Screenshot grounding data
....

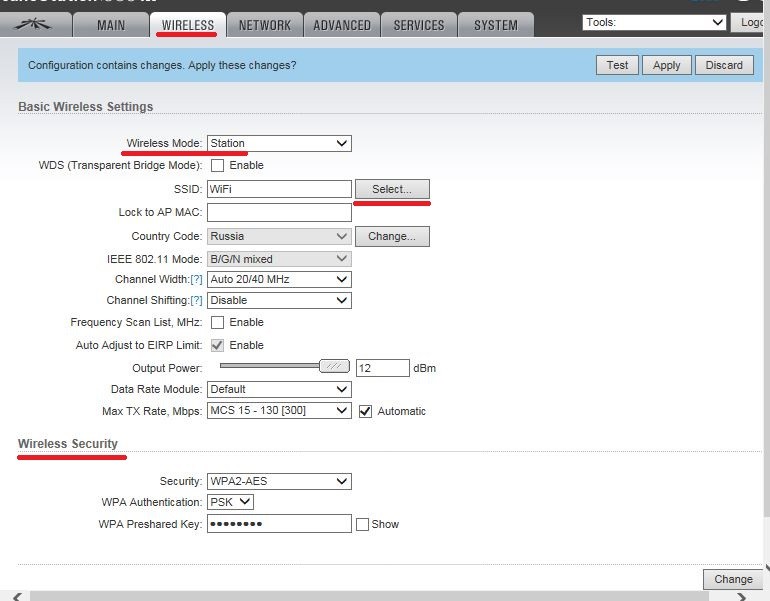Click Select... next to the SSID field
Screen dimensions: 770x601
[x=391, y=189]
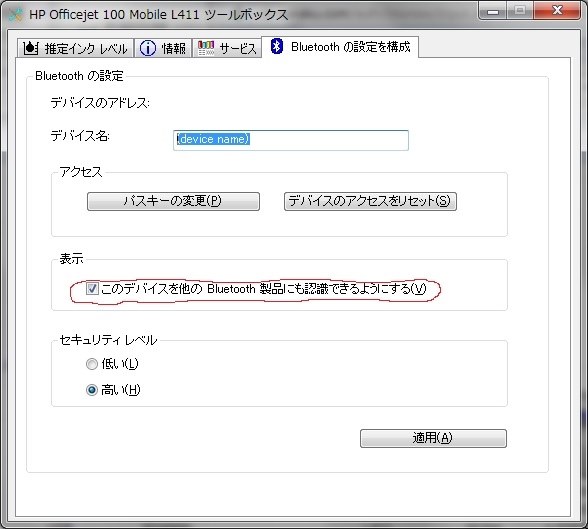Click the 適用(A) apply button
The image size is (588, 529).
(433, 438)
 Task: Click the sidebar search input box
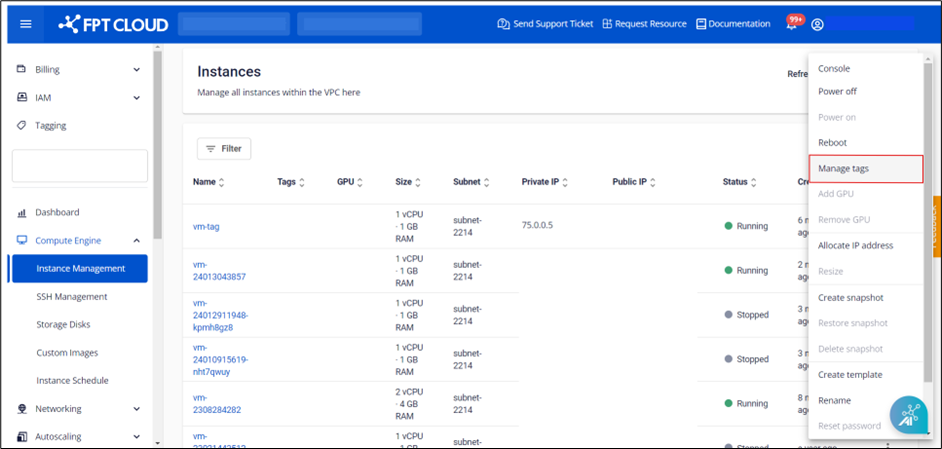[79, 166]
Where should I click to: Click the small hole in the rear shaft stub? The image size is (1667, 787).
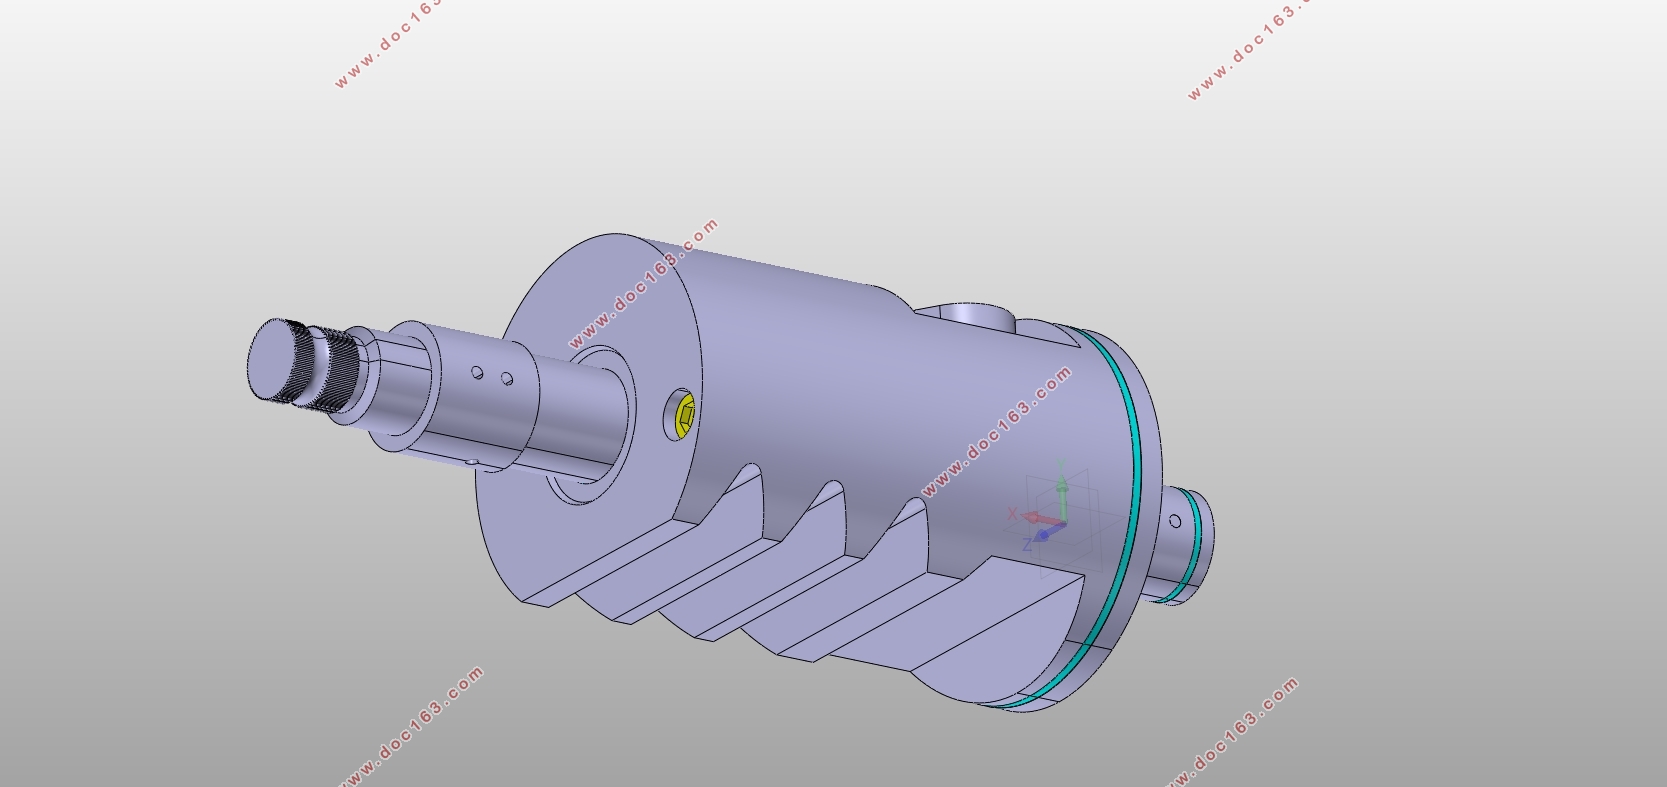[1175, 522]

....

Goal of the exercise:
Every line from the one with "Where should I" through the end of the records above belongs in the answer, copied exactly; no picture does.

Solved problem:
Where should I click to: Click the small hole in the rear shaft stub? The image size is (1667, 787).
[1175, 522]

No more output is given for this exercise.